§ **Page text**
━━━━

A week ago I moved into an apartment. It’s in an area I don’t know very well – about a 20 minute walk from my work. Every day this past week I have spent my walk home stopping in different magazines, seeing what they have to buy, and more importantly, seeing if they pass the откуда test. I was a little sad the first few days to find that many stores were not passing. The most important thing was to find one really close to my apartment that passed. My apartment is in a big square of apartment buildings, and when I first moved in, I saw two magazines. Neither of them passed the test. I was really bummed. But then…. just when I had giving up hope, I noticed one more magazine just one building away from me!

I didn’t need anything at that moment, but I really wanted to do the test. I walked in with butterflies in my stomach and asked for eggs. She asked how many, and filled a bag with eggs. What else? she asked. I was a little sad that it wasn’t immediately откуда but being she was my last hope, I thought I’d meet her half way. I saw some peanuts in a bag, so I pointed and asked for them. What else? she asked again. I was getting a good vibe from her even though she hadn’t asked the question, so I decided to get something else. I asked for snickers. What else? (long pause) Ummm, I replied. I was running out of things I could use – and money! So looked at some meat and asked for half of the summer sausage (I don’t even really like this.) And then the magic question came – in a slightly different form. “You’re not a local, are you?” I leapt at my chance and replied “No! I’m from America, and I’m working in Kokshetau. I just moved in the apartment next door, so you’ll probably see me often!” She smiled and said, “Come back anytime.”

Mission accomplished. I have my magazine – откуда test qualified. I’m happy to report that in the past three days I have made four trips already for water, juice, milk, and sugar.

That’s it for this post! I will try my best to be better about posting stories and information about life in Kaz. Even if nobody reads this, I think in years to come I’ll appreciated that I documented a little of my experience.

Hope all is well on the other side of the world!
~Crane~

Sunday, March 21, 2010

Why have there not been any entries lately?

This is Crane in Kaz's dad writing this.

Hannah is no longer able to post documents to this blog. The country she is living in has blocked access to it.

Thanks for checking in occasionally.

Sunday, December 13, 2009

Things I LOVE in Kaz

Sometimes my frustrating days are the most interesting, so I often write about those stories. However, I don't want anyone to think I'm not enjoying it here. Despite the fact that I'm still settling in and getting used to things, there are definitely an abundance of positive things going on. I decided to make a list of all the things I love about my new life. Here goes:

I love that I am learning another language.

━━━━

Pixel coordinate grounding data
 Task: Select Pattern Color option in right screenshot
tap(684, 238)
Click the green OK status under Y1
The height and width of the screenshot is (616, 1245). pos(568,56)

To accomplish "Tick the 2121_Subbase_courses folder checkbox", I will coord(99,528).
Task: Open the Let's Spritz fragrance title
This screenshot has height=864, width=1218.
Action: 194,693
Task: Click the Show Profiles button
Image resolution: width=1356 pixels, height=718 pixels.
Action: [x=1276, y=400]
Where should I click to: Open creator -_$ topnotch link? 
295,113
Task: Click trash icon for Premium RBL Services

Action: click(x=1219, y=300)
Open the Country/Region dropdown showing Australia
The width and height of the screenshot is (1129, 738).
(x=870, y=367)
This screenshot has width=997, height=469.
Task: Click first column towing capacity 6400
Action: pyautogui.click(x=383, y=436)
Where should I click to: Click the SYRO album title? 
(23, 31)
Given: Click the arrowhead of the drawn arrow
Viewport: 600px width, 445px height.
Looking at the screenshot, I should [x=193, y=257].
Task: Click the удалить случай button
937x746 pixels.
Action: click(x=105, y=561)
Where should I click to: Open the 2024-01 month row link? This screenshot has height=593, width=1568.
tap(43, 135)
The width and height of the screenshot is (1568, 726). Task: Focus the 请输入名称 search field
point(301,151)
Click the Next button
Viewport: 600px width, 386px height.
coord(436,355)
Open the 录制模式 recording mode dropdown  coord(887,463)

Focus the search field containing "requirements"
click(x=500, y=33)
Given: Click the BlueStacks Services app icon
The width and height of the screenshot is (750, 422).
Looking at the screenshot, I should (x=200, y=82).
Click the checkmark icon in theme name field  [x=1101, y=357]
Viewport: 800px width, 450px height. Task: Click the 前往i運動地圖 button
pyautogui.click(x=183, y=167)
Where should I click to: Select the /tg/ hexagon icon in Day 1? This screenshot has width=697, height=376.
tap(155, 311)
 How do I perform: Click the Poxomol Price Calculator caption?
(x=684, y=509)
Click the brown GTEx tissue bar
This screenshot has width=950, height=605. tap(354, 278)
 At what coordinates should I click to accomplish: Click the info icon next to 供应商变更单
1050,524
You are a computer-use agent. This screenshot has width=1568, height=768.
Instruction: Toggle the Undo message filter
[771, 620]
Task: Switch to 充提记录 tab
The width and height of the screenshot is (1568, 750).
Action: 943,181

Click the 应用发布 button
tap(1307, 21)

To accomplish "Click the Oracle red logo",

━━━━

§ **What is being asked**
Write the next part of the Kaz blog, starting right after its final sentence. The items stand apart from the Kaz blog and have no connection to it.

§ **Result**
I love that I have variety and flexibility in my job – teaching vocal lessons, teaching English, students of all ages (5-23).

I love that I get to work with youth!

I love that I can wear the same outfit the entire week and nobody cares

I love that I get to walk to and from work

I love that I’m building skills to deal with new problems and getting training in patience and flexibility

I love that my work schedule is so laid back

I love that I have a long enough lunch break to walk home and enjoy a home-cooked meal

I love that they drink chai AT least four times a day here

I love that chai is so much more than tea – the conversations are great and it’s so relaxing to sit and talk while sipping a hot cup of chai

I love that I have great co-workers

I love my host family

I love that I get to learn about another culture

I love that I will have some amazing answers for interview questions in two years

I love having a younger brother – the power I feel after being the youngest for 22 years!

I love that I have great site mates

I love that I have time to explore new (or existing) hobbies: guitar, piano, reading, cooking, drinking chai

I love that I have internet in my room now, and I can web chat with my parents and friends

I love that I’m fulfilling my dream of volunteering in another country

A Typical Day... Okay I lied... not so typical

I wrote a blog last Monday about my day. I was trying to illustrate why I feel so crabby and tired at times. It's never just ONE thing. I can deal with one thing. It's always the combination of many things that eventually breaks down my patience or good mood. So here is my ultra-long, extremely detailed blog about my day. 

Hannah's Day in Kokshetau, Kazakhstah: Monday, December 7, 2009

4:00 am             Wake up with sore throat – cannot sleep until 5:30 am.

8:30 am             Finally get up after pressing snooze for over an hour.                                    

9:30 am             Arrive at work half hour after I intended.

10:00 am            Walk down the street to print my lesson plans and visuals after realizing all four computers and printers at work are not working today.

10:30 am            Start English Club #1 of the day. Lesson goes badly and it’s like pulling teeth to get the students to answer a question. Even “How are you?” doesn’t get a response.

11:30 am            47 children ages 7-10 + many parents arrive for my second English Club of the day. The small room hardly holds everyone.

11:31 am            I get frazzled trying to think on my feet. I don’t have the heart to kick anyone out, but I don’t know how to proceed when we can hardly fit standing in the room.

11:32 am            My counterpart comes in and I explain I don’t know what to do with so many children. She takes this as her cue to turn and yell (literally yell) at the children and parents. I timidly stand behind her with a small smile trying to look like a nice person so the children aren’t scared of me.

11:33 am            A sweet little girl asks me I question in Russian. I don’t understand because her hand is over her mouth. She looks uncomfortable, and asks me again. I still don’t understand. She throws up on the floor an inch from my shoes. Now I understand. My counterpart takes her away.

11:34 am            All parents seem to have disappeared now, and I am the only adult in a room of (now 46) children who don’t speak more than 10 words of English and whose names I don’t know or cannot pronounce. And I’m standing right next to a pile of puke. My lesson plan definitely won’t work for 46 children, and my Russian is not good enough to proactively prevent classroom management issues. I seriously contemplate just running, but I can’t get to the door anyway since it’s blocked by children.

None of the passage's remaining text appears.